[issue23614] Opaque error message on UTF-8 decoding to surrogates

2015-04-27 Thread Chris Angelico

Chris Angelico added the comment:

Got around to tracking down where this is actually being done. It's in 
Objects/stringlib/codecs.h and it looks to be a hot area for optimization. I 
don't want to fiddle with it without knowing a lot about the performance 
implications (UTF-8 encode/decode being a pretty common operation), and since 
my knowledge of CPU operation costs is about fifteen or twenty years out of 
date, it's probably best I not do this. It would be nice if the message could 
be improved per Ezio's suggestion, but that would mean returning more 
information to the caller.

--

___
Python tracker rep...@bugs.python.org
http://bugs.python.org/issue23614
___
___
Python-bugs-list mailing list
Unsubscribe: 
https://mail.python.org/mailman/options/python-bugs-list/archive%40mail-archive.com



[issue23614] Opaque error message on UTF-8 decoding to surrogates

2015-03-13 Thread Ezio Melotti

Ezio Melotti added the comment:

The Table 3-7 of http://www.unicode.org/versions/Unicode5.2.0/ch03.pdf (page 93 
of the book, or 40 of the pdf) shows that if the start byte is ED the 
continuation byte must be in range 80..9F.  This means that, in order to decode 
a sequence starting with ED, you need two more valid continuation bytes.  Since 
the following byte (B4) is not in allowed range 80..9F and is thus an invalid 
continuation byte, the decoder doesn't know how to decode the byte in position 
0 (i.e. ED).

It is also true that this particular sequence, if allowed, would result in a 
surrogate.  However, by looking at the first two bytes only, you don't have 
enough information to be sure about that (e.g. ED B4 00 begins doesn't decode 
to a surrogate, so Pike's error message is imprecise).

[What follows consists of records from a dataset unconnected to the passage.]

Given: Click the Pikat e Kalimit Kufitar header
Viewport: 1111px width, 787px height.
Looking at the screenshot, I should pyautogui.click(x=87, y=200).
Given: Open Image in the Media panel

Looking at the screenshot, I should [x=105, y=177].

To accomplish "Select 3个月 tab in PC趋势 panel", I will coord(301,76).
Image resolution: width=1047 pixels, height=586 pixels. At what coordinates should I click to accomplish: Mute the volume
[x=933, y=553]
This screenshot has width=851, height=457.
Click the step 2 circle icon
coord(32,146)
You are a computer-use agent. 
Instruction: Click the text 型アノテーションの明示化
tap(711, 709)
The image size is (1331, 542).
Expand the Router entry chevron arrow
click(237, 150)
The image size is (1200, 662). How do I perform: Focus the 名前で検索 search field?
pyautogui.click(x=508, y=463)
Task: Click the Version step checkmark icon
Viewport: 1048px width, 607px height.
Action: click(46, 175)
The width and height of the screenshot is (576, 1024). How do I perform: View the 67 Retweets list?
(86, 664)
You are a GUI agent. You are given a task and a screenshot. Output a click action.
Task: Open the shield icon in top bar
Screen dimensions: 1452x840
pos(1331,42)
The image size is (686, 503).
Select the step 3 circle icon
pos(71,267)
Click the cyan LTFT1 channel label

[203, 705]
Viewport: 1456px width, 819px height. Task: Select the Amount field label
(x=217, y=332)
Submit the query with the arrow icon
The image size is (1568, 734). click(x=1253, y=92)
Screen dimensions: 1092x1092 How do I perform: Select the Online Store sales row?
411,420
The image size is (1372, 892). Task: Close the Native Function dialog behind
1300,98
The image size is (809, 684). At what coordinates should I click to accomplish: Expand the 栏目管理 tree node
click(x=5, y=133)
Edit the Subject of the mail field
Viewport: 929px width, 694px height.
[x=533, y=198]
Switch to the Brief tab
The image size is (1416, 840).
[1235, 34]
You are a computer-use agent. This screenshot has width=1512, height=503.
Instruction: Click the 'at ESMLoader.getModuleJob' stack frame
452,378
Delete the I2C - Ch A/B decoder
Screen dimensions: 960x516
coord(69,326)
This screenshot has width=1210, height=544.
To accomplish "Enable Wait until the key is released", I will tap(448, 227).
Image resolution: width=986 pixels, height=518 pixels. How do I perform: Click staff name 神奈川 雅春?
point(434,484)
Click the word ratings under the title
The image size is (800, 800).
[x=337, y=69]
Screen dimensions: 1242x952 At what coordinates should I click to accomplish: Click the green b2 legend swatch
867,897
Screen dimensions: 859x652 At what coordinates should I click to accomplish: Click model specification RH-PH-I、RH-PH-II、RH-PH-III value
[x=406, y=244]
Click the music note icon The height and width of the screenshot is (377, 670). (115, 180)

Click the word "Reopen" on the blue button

If handling this special case doesn't require too much extra code, it would be 
ok with me to have something like:
 b\xed\xb4\x80.decode(utf-8)
UnicodeDecodeError: 'utf-8' codec can't decode byte 0xed in position 0: invalid 
continuation byte (possible start of a surrogate)

--
type:  - enhancement

___
Python tracker rep...@bugs.python.org
http://bugs.python.org/issue23614
___
___
Python-bugs-list mailing list
Unsubscribe: 
https://mail.python.org/mailman/options/python-bugs-list/archive%40mail-archive.com



[issue23614] Opaque error message on UTF-8 decoding to surrogates

2015-03-13 Thread Chris Angelico

Chris Angelico added the comment:

Nice document. Is that actually how Python's decoder checks things? Does the 
decoder have different definitions of valid continuation byte based on the 
lead byte? If that's the case... well, ten out of ten for complying with the 
spec, to be sure, but unfortunately it leads to some opaque error messages!

I haven't looked into the code even a little bit, but would it be possible to 
have a specific error message attached to certain invalid continuation bytes?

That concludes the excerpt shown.